+++ Text segment +++
Solutions based on advanced technology seem a distant prospect on the muddy plains of Pocheon. Kim, the labor activist, says most farmers here are barely hanging on. “These farmers already have all the machines they can afford,” he said. “They don’t have the capital to invest in some more sophisticated system.”

What the farmers need at the moment is more migrant labor. Government data showed that as of February only 1,384 out of 9,400 agricultural and fishing workers the country had aimed to import had arrived, a consequence of travel disruptions caused by the coronavirus pandemic. Farmers’ groups successfully argued that this meant they cannot afford to set up new accommodation for their workers, and the prohibition on use of greenhouses as worker dormitories has been deferred until September.

Kim, 66, speaks slowly while clearly enunciating each syllable, intermittently interjecting English words — a habit he has picked up from assisting migrants new to the country and still learning the local language. In the early 1980s, a time when South Korea was ruled by a military dictator and laborers had few legal protections, he worked in a factory in Seoul, during which time a bout of tuberculosis left him with severely diminished capacity in one lung. Today he must pause regularly to catch his breath while talking, and take extreme caution to avoid COVID-19, never removing his mask while in public and keeping a distance of at least two meters when conversing with anyone.
+++ Material shown +++
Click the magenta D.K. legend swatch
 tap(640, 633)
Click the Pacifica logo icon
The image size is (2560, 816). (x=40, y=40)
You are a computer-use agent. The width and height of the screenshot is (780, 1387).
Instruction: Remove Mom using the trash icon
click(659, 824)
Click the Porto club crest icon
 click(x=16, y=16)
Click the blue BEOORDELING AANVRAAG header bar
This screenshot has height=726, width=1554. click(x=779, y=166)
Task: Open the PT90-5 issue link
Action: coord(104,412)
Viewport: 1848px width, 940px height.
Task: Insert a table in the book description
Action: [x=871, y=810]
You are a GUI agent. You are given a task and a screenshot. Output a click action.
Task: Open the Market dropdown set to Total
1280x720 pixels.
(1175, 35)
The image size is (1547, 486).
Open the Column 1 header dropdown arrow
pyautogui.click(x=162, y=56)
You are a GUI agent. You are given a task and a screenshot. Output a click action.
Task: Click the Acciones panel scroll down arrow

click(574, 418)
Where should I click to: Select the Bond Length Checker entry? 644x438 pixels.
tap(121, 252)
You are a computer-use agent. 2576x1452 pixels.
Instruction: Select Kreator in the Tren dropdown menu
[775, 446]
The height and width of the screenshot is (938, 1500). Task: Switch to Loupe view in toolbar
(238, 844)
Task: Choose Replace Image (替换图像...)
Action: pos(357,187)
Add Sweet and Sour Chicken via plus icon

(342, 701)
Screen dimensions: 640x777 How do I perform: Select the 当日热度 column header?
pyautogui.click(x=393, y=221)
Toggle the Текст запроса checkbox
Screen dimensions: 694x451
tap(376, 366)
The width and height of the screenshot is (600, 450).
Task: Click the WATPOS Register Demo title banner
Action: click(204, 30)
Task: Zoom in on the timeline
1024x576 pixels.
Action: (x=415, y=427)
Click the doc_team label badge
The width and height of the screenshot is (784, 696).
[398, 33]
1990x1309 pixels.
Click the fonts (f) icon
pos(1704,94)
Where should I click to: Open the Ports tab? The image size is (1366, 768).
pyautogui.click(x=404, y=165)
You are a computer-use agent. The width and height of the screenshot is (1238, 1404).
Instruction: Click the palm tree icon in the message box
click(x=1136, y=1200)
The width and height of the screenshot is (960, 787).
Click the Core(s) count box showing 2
+++
What is expected: Decide whether each statement below agrees with the text on Pocheon farmers, answering yes or no and quoting the words of the text that settle it. 1. By February, 1,384 of the 9,400 agricultural and fishing workers the country planned to bring in had arrived. 2. The ban on housing workers in greenhouses has already taken effect. 3. Kim contracted tuberculosis during the period he worked in a Seoul factory. Use only the text on Pocheon farmers and ignore the items.

Result of the task:
1. Yes: "as of February only 1,384 out of 9,400 agricultural and fishing workers the country had aimed to import had arrived"
2. No: "the prohibition on use of greenhouses as worker dormitories has been deferred until September"
3. Yes: "he worked in a factory in Seoul, during which time a bout of tuberculosis left him with severely diminished capacity in one lung"